→ Preguntas de estudio
**a.** Según el texto sobre San Juan Bautista de Rossi, ¿en qué ciudad y en qué año nació?
**b.** Sigue escribiendo el texto sobre San Juan Bautista de Rossi desde donde termina.

→ Fragmento
*-*-*

Cada 23 de mayo, el santoral de la Iglesia Católica celebra a San Juan Bautista de Rossi, reconocido como el patrono de los pobres y enfermos por su vida dedicada al servicio de los más necesitados y a la promoción de la misericordia divina a través de la confesión.
Nacido en Génova, Italia, en 1698, Juan Bautista de Rossi descubrió desde muy joven su vocación sacerdotal y encontró en el sacramento de la reconciliación su principal misión. Durante años, dedicó gran parte de su tiempo a escuchar y orientar espiritualmente a quienes acudían a él en busca de consuelo y perdón.
El sacerdote italiano destacó por su cercanía con las personas más vulnerables. Visitaba enfermos, ayudaba a prisioneros y acompañaba a quienes se encontraban en sus últimos momentos de vida, acercándolos a la fe y a la reconciliación espiritual. Gracias a esta labor, fue considerado un ejemplo de compasión, humildad y entrega total al prójimo.
Quienes lo conocieron aseguraban que el Padre Rossi tenía una gran capacidad para escuchar con paciencia y ternura. Sus consejos eran reconocidos por transmitir paz y esperanza, motivo por el que muchas personas acudían constantemente a confesarse con él.

*-*-*

→ Datos
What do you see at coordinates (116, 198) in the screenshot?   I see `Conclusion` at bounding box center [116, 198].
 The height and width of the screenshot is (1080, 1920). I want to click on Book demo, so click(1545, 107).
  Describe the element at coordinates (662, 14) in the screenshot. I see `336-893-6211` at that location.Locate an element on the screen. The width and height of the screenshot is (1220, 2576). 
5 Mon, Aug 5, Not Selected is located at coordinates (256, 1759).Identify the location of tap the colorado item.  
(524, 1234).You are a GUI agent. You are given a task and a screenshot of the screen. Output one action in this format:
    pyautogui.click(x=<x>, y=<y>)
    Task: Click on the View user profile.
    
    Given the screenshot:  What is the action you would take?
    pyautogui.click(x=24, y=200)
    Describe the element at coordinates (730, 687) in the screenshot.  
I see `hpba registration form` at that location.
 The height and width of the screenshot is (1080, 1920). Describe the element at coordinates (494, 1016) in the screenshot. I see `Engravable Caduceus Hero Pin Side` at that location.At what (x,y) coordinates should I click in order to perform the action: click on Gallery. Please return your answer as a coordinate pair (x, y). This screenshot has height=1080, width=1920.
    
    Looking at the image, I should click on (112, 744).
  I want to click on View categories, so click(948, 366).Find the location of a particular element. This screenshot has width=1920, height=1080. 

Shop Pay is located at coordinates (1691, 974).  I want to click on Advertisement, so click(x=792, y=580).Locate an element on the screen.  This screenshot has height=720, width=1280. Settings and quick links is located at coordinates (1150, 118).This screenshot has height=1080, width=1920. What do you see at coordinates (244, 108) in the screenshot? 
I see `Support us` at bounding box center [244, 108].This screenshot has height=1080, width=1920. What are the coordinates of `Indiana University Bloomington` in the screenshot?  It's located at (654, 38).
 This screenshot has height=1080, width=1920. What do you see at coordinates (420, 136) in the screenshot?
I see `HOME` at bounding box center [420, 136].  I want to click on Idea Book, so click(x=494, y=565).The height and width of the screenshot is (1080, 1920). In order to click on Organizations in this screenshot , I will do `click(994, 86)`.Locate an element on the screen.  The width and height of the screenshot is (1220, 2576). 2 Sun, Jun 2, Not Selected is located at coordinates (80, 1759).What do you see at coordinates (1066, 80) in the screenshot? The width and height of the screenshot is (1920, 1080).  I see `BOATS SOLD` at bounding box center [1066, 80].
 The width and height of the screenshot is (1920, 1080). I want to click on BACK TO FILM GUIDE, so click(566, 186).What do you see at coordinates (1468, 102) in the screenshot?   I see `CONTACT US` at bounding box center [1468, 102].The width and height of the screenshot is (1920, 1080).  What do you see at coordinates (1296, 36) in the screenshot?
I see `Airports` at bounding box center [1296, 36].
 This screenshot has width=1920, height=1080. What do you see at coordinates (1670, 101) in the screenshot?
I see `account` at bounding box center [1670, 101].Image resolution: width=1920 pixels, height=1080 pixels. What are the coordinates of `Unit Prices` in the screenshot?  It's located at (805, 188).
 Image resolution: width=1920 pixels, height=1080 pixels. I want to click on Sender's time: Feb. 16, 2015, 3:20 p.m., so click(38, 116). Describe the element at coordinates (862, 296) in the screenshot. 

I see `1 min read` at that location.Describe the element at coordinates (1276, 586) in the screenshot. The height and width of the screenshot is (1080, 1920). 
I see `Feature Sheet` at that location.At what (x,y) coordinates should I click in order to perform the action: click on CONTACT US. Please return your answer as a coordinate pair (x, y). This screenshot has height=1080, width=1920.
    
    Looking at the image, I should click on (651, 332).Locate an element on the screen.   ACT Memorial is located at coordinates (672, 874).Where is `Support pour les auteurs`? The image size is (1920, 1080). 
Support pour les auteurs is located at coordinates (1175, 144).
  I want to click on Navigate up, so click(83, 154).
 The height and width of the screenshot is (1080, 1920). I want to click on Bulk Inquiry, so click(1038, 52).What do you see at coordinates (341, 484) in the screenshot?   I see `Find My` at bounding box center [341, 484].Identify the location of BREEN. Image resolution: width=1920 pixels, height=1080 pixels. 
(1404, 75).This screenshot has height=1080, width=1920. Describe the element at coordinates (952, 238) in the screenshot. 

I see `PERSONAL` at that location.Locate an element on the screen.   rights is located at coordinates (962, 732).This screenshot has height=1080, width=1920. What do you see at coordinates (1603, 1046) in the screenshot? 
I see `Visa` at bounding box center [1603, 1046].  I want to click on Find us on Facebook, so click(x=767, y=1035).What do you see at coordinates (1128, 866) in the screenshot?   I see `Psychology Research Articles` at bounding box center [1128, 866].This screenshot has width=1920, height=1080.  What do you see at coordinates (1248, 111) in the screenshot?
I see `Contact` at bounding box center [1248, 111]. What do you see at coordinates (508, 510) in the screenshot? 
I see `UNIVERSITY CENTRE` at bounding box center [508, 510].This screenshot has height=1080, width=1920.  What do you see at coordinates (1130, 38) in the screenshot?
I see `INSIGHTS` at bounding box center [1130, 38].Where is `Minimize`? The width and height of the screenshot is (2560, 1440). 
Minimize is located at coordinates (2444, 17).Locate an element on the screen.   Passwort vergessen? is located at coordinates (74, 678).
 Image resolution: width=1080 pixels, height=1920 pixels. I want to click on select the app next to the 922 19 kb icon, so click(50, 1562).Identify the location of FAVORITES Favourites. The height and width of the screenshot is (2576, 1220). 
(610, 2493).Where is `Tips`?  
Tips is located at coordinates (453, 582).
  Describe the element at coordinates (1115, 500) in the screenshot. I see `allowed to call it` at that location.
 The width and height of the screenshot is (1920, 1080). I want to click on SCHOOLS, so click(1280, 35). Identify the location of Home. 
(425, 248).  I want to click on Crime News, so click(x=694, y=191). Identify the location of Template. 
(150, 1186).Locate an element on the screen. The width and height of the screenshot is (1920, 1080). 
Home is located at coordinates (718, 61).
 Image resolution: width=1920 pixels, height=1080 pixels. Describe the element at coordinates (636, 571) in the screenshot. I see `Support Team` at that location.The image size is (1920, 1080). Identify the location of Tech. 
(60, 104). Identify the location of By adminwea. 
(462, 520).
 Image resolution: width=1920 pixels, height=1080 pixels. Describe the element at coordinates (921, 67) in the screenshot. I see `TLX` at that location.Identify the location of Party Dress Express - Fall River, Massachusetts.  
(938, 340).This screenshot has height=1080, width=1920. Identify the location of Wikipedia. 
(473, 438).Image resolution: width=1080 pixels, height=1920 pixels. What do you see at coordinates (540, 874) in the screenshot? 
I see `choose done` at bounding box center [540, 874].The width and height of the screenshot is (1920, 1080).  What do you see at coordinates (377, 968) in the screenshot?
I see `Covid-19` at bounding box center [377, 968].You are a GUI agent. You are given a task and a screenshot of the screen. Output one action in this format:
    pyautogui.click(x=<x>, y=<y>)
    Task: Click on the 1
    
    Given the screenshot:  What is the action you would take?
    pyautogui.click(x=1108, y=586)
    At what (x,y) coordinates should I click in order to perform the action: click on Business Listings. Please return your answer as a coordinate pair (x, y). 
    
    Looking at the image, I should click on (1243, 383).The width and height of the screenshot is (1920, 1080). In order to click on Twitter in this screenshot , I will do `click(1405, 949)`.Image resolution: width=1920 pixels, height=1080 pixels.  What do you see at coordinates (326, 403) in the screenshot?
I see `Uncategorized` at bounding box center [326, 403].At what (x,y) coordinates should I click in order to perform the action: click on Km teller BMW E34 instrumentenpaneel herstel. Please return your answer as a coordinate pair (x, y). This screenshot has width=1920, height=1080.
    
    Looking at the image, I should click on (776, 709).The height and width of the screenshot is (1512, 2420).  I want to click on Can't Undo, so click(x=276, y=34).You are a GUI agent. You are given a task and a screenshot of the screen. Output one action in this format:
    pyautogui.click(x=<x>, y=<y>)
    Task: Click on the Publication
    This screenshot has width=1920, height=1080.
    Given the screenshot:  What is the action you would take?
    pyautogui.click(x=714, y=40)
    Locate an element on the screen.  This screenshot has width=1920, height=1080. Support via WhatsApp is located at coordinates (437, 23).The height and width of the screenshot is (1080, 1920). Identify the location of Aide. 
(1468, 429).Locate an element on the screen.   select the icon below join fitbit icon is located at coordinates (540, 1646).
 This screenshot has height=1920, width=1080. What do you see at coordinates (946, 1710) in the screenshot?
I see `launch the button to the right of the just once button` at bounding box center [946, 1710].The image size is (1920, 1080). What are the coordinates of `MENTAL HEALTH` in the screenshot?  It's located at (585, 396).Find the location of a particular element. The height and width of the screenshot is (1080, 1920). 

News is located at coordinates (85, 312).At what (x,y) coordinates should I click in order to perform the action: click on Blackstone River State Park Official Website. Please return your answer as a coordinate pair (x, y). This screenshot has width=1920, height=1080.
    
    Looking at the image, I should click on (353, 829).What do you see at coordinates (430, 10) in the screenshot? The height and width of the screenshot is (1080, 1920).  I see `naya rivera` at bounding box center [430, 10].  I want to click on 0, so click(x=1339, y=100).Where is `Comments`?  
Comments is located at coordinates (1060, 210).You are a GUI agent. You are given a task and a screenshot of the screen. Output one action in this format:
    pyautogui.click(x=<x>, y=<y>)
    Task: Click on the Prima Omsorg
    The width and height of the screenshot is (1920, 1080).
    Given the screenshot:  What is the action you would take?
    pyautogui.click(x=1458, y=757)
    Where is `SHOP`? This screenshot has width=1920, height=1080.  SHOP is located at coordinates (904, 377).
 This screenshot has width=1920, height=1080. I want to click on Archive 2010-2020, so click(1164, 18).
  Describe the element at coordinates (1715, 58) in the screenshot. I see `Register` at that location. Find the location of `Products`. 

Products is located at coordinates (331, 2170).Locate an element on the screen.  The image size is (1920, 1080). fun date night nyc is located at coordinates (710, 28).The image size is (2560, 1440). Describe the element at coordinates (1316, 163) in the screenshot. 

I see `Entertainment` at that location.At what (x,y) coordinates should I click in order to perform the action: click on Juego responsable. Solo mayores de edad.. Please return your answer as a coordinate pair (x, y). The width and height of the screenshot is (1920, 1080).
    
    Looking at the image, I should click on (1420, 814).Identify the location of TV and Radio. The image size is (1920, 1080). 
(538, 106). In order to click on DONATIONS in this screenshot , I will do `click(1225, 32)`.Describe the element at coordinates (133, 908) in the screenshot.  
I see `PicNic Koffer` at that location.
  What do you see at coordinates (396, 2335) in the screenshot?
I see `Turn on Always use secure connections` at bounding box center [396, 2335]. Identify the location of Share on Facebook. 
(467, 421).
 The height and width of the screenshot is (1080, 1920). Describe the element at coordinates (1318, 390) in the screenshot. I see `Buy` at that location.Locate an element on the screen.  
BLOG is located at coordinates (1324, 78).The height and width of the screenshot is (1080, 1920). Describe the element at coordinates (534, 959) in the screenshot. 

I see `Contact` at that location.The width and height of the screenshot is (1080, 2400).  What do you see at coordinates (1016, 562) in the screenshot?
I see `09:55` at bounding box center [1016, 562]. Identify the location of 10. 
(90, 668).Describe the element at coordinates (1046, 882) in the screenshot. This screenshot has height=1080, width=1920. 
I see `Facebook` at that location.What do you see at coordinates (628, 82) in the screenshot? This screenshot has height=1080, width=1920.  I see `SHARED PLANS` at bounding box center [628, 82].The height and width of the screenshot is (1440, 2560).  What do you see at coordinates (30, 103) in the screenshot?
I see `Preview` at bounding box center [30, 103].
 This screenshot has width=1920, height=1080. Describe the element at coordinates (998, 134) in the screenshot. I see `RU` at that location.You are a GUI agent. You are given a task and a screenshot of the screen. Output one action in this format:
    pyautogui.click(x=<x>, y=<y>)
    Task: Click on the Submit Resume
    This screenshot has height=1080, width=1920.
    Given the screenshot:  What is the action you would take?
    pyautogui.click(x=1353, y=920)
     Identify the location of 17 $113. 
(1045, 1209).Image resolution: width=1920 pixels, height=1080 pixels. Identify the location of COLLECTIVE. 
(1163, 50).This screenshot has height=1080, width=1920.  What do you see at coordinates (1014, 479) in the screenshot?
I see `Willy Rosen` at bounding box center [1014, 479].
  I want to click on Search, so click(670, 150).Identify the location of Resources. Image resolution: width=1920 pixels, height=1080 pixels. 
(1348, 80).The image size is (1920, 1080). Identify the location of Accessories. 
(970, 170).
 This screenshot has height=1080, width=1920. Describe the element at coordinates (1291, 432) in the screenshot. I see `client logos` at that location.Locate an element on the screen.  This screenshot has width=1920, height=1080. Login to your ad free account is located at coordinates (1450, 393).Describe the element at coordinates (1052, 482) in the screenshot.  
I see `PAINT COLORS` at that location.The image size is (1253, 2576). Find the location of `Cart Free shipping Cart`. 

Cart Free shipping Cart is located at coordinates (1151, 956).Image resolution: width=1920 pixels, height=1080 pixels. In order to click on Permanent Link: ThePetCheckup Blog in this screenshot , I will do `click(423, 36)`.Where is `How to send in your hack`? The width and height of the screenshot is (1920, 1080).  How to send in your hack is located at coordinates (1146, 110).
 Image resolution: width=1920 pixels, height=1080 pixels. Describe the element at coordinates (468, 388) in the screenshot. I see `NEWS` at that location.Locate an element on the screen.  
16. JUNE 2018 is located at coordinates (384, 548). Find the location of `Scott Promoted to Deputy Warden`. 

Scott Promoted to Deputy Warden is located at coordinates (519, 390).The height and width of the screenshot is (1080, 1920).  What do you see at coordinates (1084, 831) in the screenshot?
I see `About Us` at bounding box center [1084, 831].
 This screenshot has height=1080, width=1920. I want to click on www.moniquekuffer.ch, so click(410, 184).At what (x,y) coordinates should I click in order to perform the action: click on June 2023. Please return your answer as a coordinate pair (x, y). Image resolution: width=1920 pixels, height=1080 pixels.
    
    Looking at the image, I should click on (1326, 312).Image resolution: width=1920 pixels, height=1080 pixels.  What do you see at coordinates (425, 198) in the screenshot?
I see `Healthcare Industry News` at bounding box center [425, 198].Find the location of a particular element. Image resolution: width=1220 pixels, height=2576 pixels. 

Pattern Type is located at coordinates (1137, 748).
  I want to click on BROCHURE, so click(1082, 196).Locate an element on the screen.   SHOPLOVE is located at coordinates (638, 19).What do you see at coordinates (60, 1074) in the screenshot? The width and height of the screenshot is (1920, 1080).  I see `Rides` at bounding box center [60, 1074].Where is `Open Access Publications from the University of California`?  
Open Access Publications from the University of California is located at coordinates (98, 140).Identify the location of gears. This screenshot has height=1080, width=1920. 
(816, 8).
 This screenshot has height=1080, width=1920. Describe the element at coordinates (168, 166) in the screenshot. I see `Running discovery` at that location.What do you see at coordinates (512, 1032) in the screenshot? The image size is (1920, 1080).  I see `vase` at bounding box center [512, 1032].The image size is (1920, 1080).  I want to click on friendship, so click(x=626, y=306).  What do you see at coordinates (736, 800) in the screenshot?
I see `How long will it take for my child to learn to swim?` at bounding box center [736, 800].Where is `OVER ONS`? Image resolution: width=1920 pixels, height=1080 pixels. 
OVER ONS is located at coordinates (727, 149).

*-*-*

→ Resultados en orden
**a.** En Génova, Italia, en 1698.

**b.**
Además de su labor religiosa, San Juan Bautista de Rossi llevó una vida marcada por la austeridad y el desapego material. El Papa Benedicto XIV le encomendó la atención de un albergue para personas desamparadas, donde trabajó durante varios años ayudando a quienes más lo necesitaban y promoviendo la enseñanza de la fe cristiana.
El 23 de mayo de 1764 falleció a los 66 años a causa de un ataque al corazón. Murió en condiciones de pobreza, sin recursos suficientes para cubrir los gastos de su entierro. Sin embargo, su funeral reunió a cientos de fieles, sacerdotes y autoridades religiosas que quisieron rendir homenaje a su vida de servicio y dedicación.
Años después, en 1881, fue canonizado por Papa León XIII, consolidándose como una de las figuras más admiradas por su labor en favor de los pobres, enfermos y personas olvidadas por la sociedad.